If you want to see the very opposite of the crisp, buzzy, intense restaurant opening that’s become the norm in this town, you should head immediately to Le Marecage (137 First Avenue, 212-777-1677), a small eatery that opened three weeks ago in the East Village. Here, you’ll find perhaps the nicest people in this entire city serving food from Haiti and the Ivory Coast from a kitchen that moves at its own casual pace.
The restaurant comes from Mamadou and Ivrose Bamba, a married couple who’ve lived in Stuyvesant Town for decades. “My husband used to be a chef at the French Culinary Institute,” says Ivrose. “I’m a nurse by training. We wanted to open a restaurant where people come and eat what we eat every day at home. My husband is from the Ivory Coast, and I am from Haiti, and that fusion works out well for us.”
They opted for an address in the East Village because it’s close to their home — Ivrose says they walk to and from work — and because they have a built-in community in the neighborhood, including many family members.
Some of those family members work in the restaurant. The couple’s niece serves four nights a week; when we were in for dinner, she was training her nephew, watching as he quietly cleared plates and poured wine. A friend of the couple’s niece helped design the space, too, which glows warmly and features one long pillow-adorned banquette.
Ivrose stepped in to explain some of the menu, which is long on items you don’t often find in the East Village. We learned that Haitian-style paté, for instance, is meat encased in puffed pastry. Aloco is plantains. Atieke is cassava, but eats a little like couscous. Beignets and pastels are both fried pastries, with slightly different amounts of dough.
You’ll want the aloco, by the way, which comes with a nice avocado salad — it’s a welcome play: the sweet, starchy fruit against fresh vegetables tartly dressed.
Mechoui, you might want to note, is traditionally spit-roasted lamb. It’s slow-roasted here, and the meat arrives tender and quivering, its bone caramelized. It goes nicely with the rice au djon-djon (mushroom-infused rice). And if you want to try the atieke, we’d order it with the whole roasted fish, which shows up unadorned save for a grilled lemon. It’s nice and simple, and well supplemented by the grain.
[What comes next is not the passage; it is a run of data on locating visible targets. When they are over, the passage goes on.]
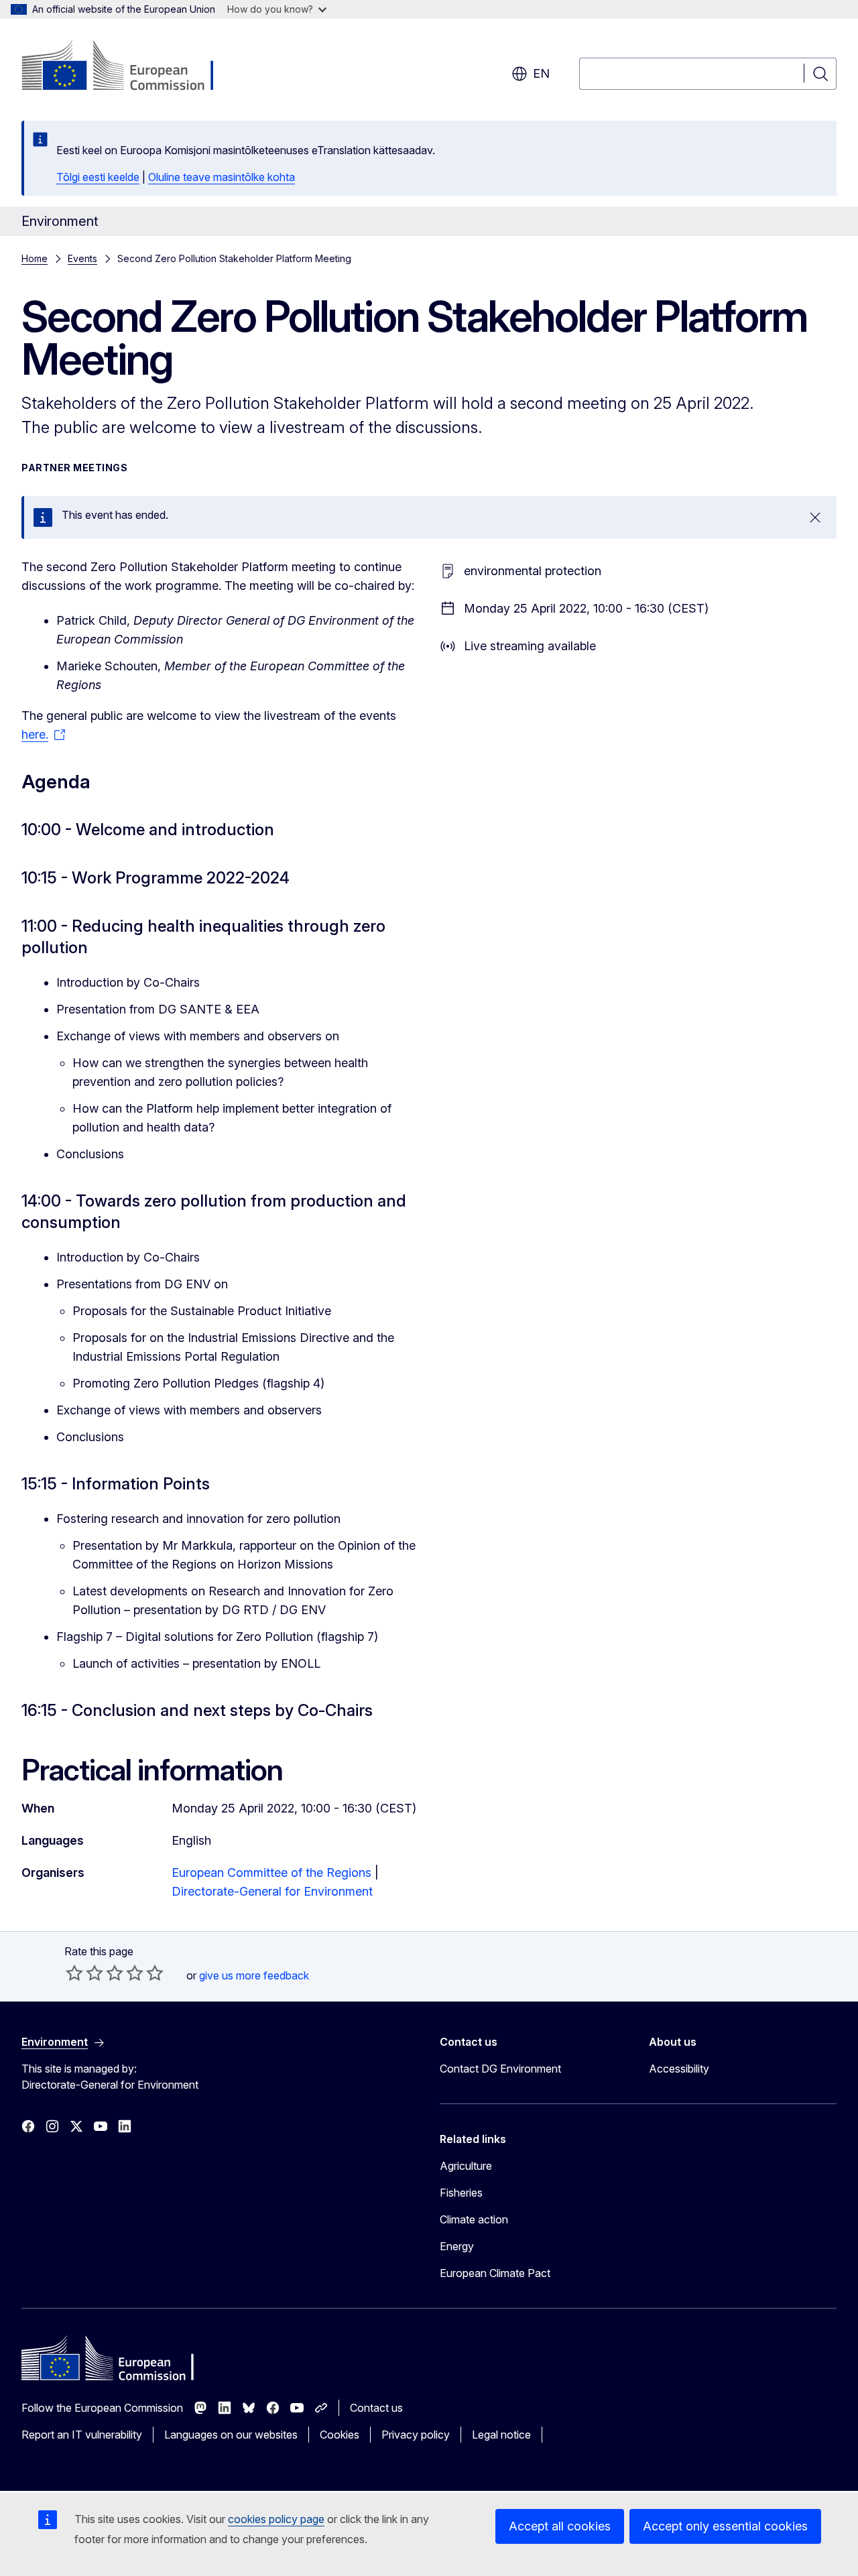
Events (82, 258)
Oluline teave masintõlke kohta (221, 177)
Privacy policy (415, 2434)
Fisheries (461, 2192)
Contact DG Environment (500, 2068)
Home (34, 258)
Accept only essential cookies (725, 2526)
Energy (457, 2246)
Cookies (339, 2434)
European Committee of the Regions (271, 1872)
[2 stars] (84, 1972)
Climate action (474, 2219)
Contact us (376, 2407)
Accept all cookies (560, 2526)
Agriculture (466, 2165)
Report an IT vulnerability (81, 2434)
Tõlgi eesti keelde (97, 177)
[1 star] (74, 1972)
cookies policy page (276, 2519)
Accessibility (679, 2068)
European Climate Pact (495, 2273)
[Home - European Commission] (129, 67)
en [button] (541, 73)
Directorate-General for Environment (272, 1891)
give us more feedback (254, 1975)
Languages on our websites (231, 2434)
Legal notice (501, 2434)
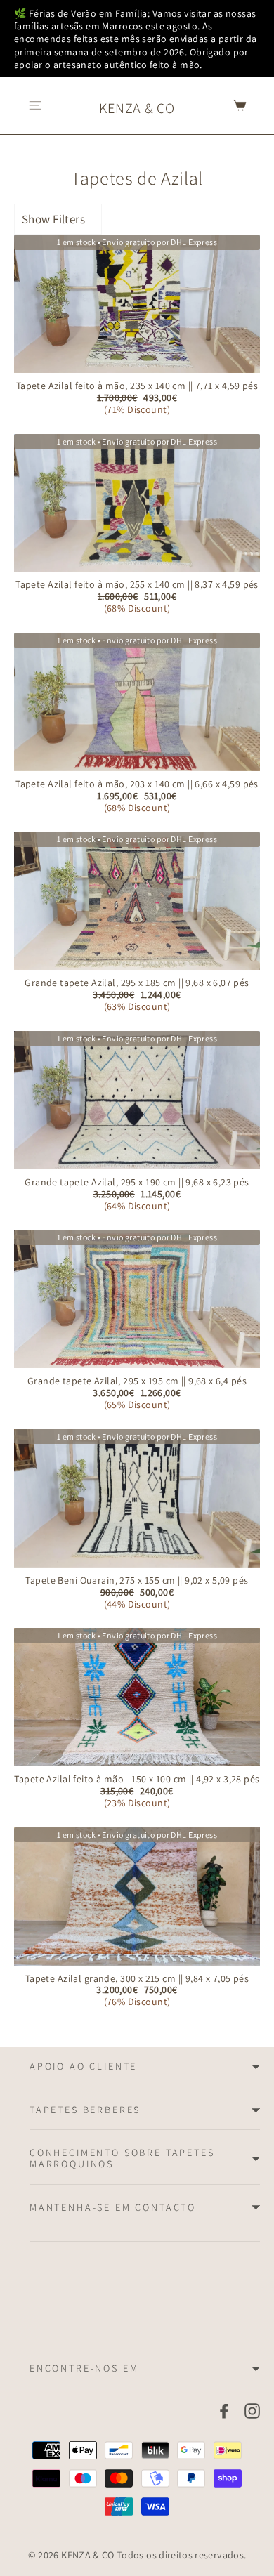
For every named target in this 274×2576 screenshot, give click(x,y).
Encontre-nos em (84, 2368)
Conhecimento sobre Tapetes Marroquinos (122, 2158)
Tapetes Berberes (85, 2109)
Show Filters (53, 219)
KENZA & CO (136, 108)
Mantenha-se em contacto (113, 2207)
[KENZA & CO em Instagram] (252, 2411)
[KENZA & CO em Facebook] (224, 2411)
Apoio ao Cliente (83, 2066)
Ivrose says the menu will rotate with the seasons, and that she and her husband are looking for things like alligator, which pays homage to the swamp, for which Le Marecage is named. And she promises that the kitchen is ready to accommodate dietary restrictions and vegetarians, too.
Le Marecage has also amassed a fairly broad wine list with well-priced selections from all over the globe.
“We want people to be at peace,” says Ivrose. “Comfortable, relaxed, and unassuming.”
Le Marecage is open nightly for dinner and just added weekend brunch; the Bambas plan to eventually offer lunch, too.